Try it: Do not copy the pictures. Write out the lines from the start of the entries through the line containing "Given: Click the".

Entries provided:

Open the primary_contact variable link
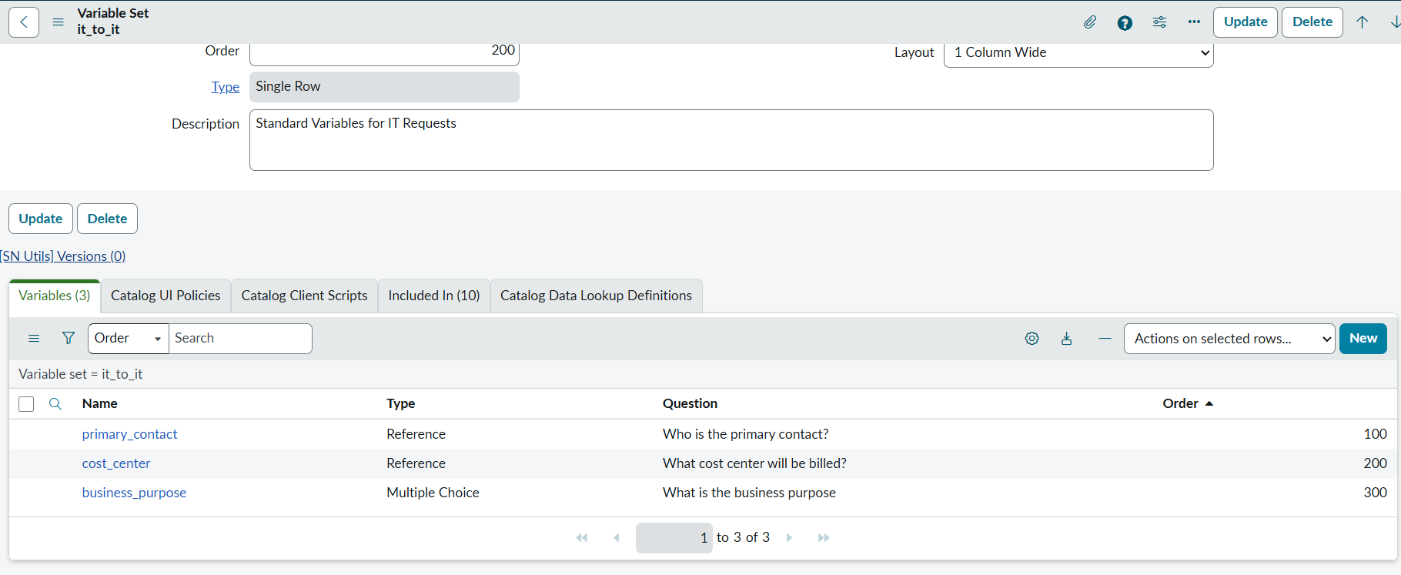pos(129,435)
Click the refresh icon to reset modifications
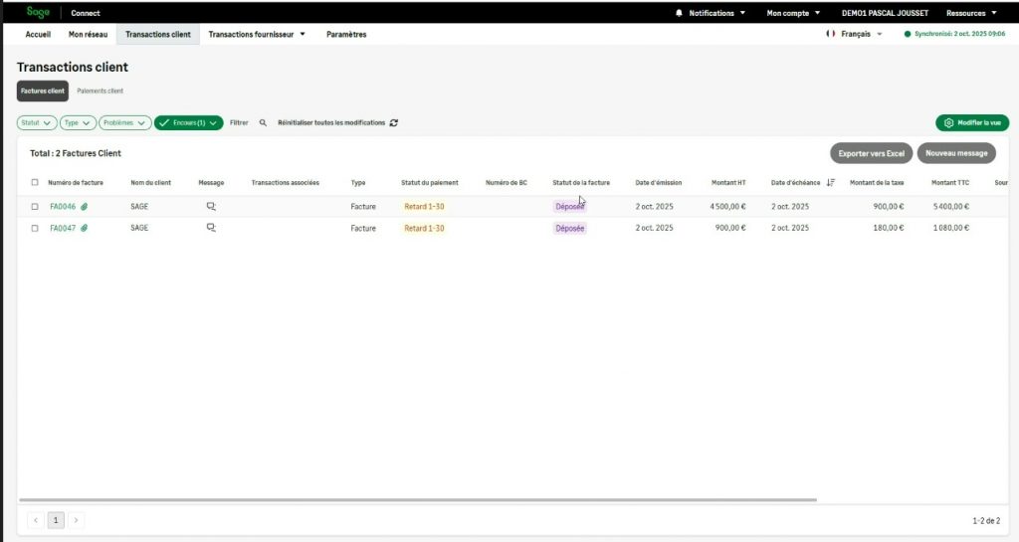The image size is (1019, 542). coord(394,123)
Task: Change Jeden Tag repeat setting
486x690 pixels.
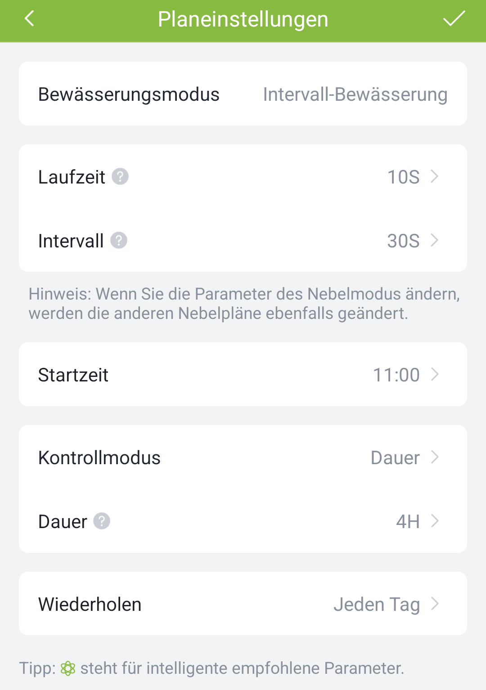Action: (377, 605)
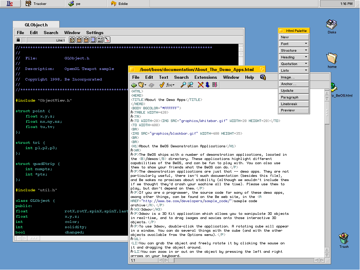Click the pe editor's vertical scrollbar thumb
The height and width of the screenshot is (270, 360).
[x=327, y=113]
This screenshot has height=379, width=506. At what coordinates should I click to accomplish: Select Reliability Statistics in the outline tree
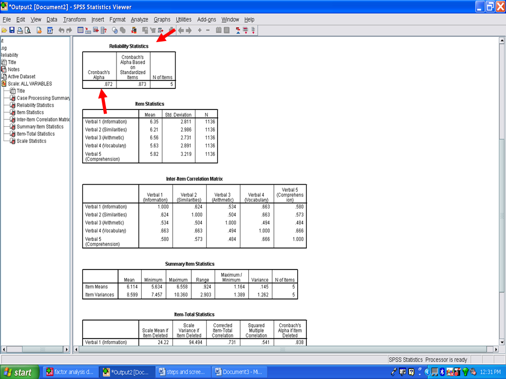[35, 105]
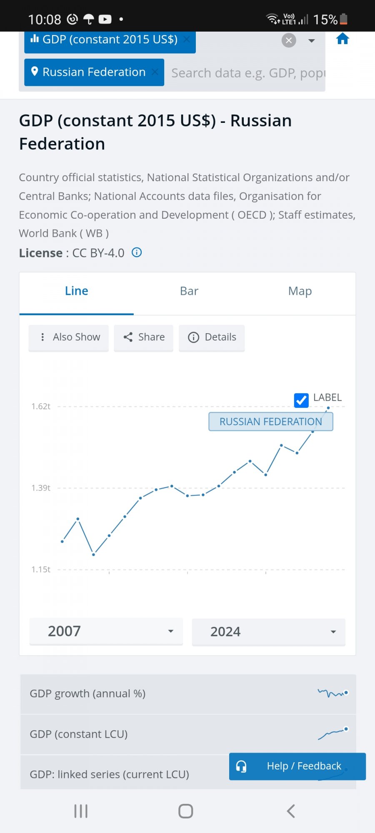Remove the Russian Federation tag
The image size is (375, 833).
pyautogui.click(x=155, y=72)
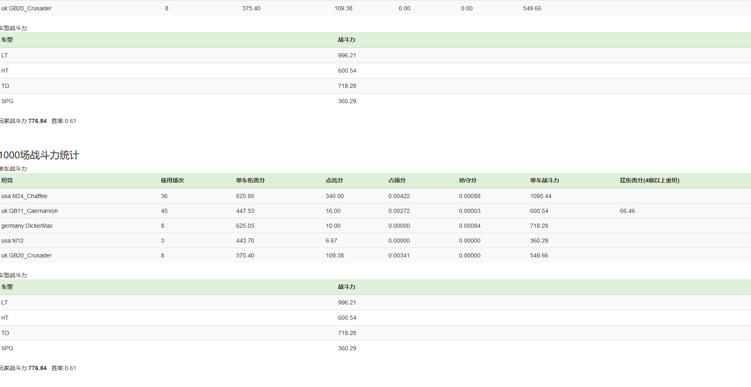Image resolution: width=751 pixels, height=387 pixels.
Task: Select the usa:M12 tank name
Action: click(12, 241)
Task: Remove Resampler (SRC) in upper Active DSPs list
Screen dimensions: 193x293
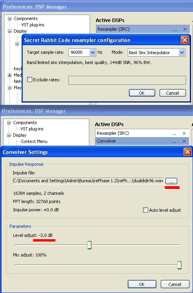Action: [x=185, y=29]
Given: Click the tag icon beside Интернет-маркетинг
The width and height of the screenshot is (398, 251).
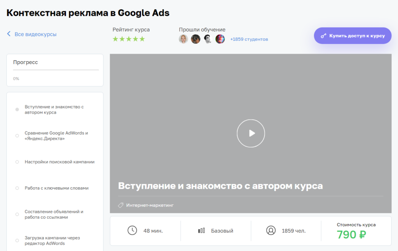Looking at the screenshot, I should 120,205.

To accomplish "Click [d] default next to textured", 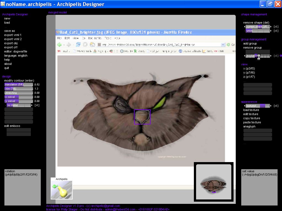I will [x=276, y=106].
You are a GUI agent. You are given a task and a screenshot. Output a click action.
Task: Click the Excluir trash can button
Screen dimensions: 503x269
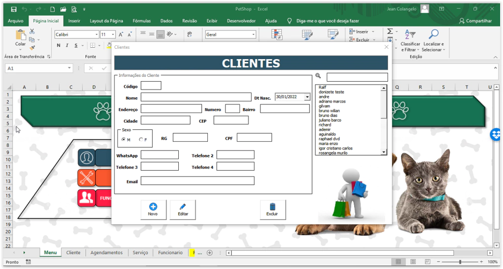pos(272,209)
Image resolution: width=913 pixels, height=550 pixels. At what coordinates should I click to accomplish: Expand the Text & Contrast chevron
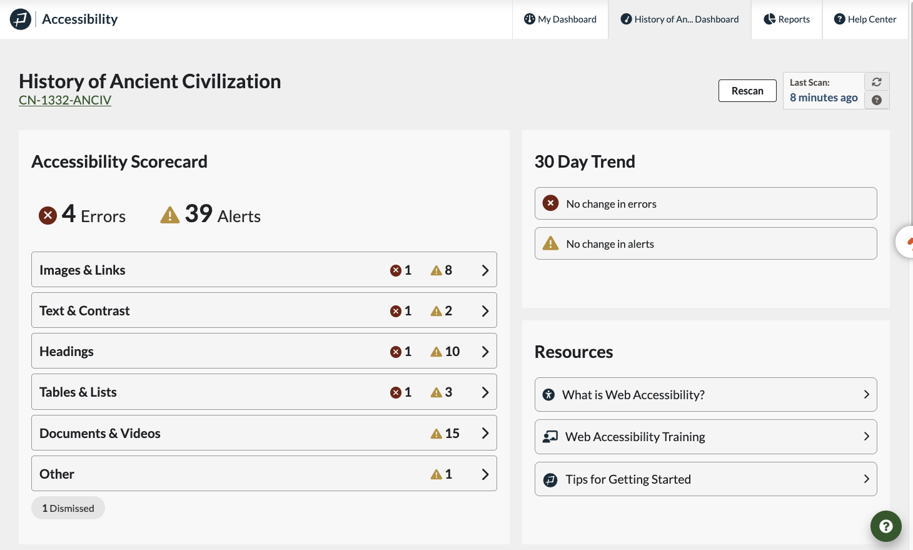pos(485,311)
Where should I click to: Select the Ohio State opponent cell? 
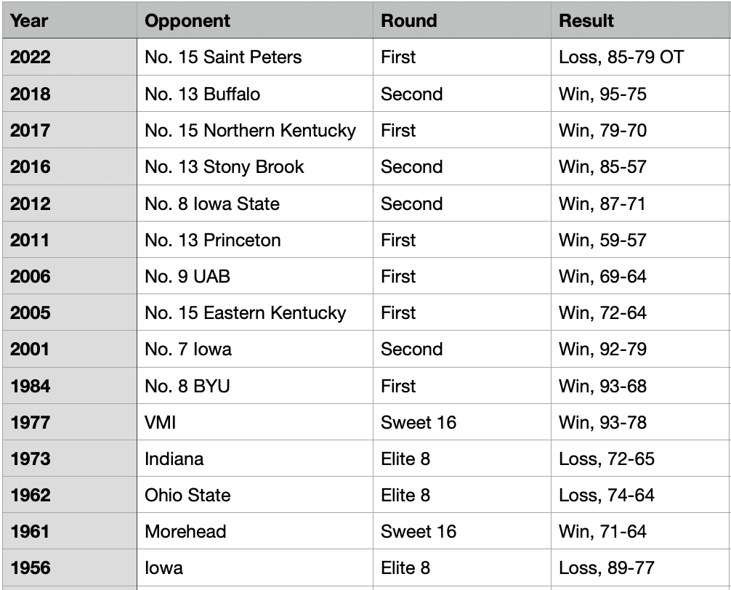255,495

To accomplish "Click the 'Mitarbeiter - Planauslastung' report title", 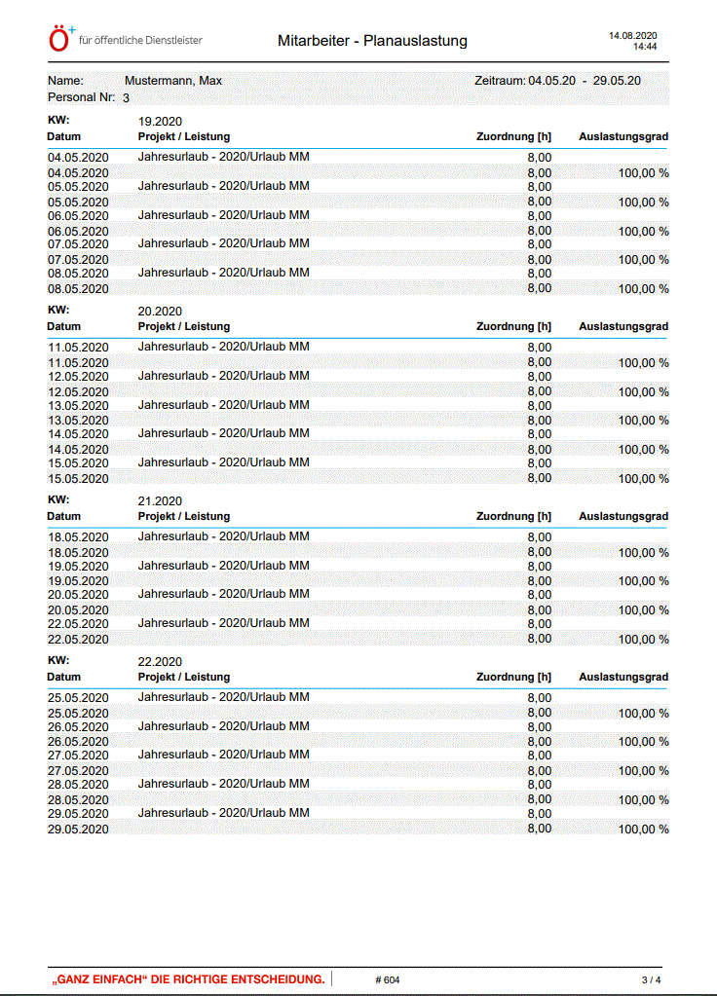I will [372, 41].
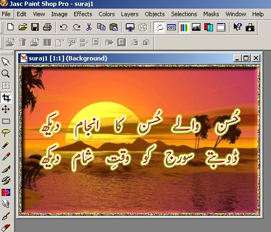Screen dimensions: 271x232
Task: Open the Effects menu
Action: pyautogui.click(x=83, y=14)
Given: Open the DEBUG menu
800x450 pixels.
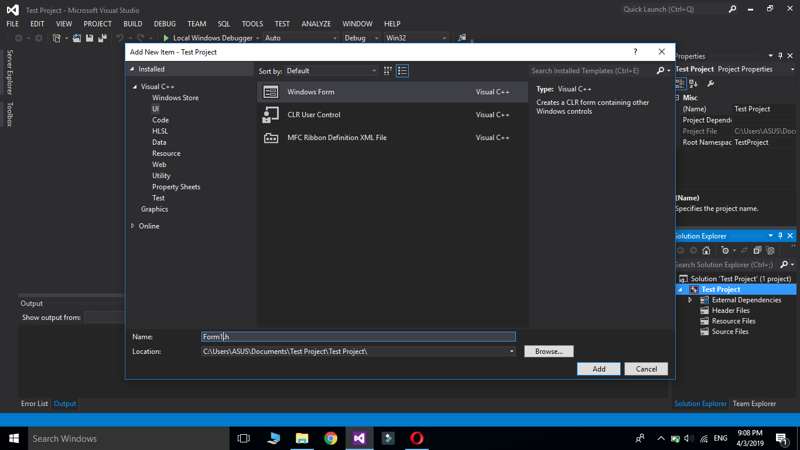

Written response:
Open the primary_contact variable link
pos(129,435)
Click the refresh icon to reset modifications
The image size is (1019, 542). coord(394,123)
Task: Change Jeden Tag repeat setting
486x690 pixels.
Action: (377, 605)
Click the pe editor's vertical scrollbar thumb
The height and width of the screenshot is (270, 360).
[x=327, y=113]
This screenshot has height=379, width=506. At what coordinates should I click to accomplish: Select Reliability Statistics in the outline tree
[35, 105]
Remove the Russian Federation tag
The image size is (375, 833).
pyautogui.click(x=155, y=72)
Image resolution: width=751 pixels, height=387 pixels.
Task: Select the usa:M12 tank name
Action: click(12, 241)
Task: Remove Resampler (SRC) in upper Active DSPs list
Screen dimensions: 193x293
Action: [x=185, y=29]
Given: Click the tag icon beside Интернет-маркетинг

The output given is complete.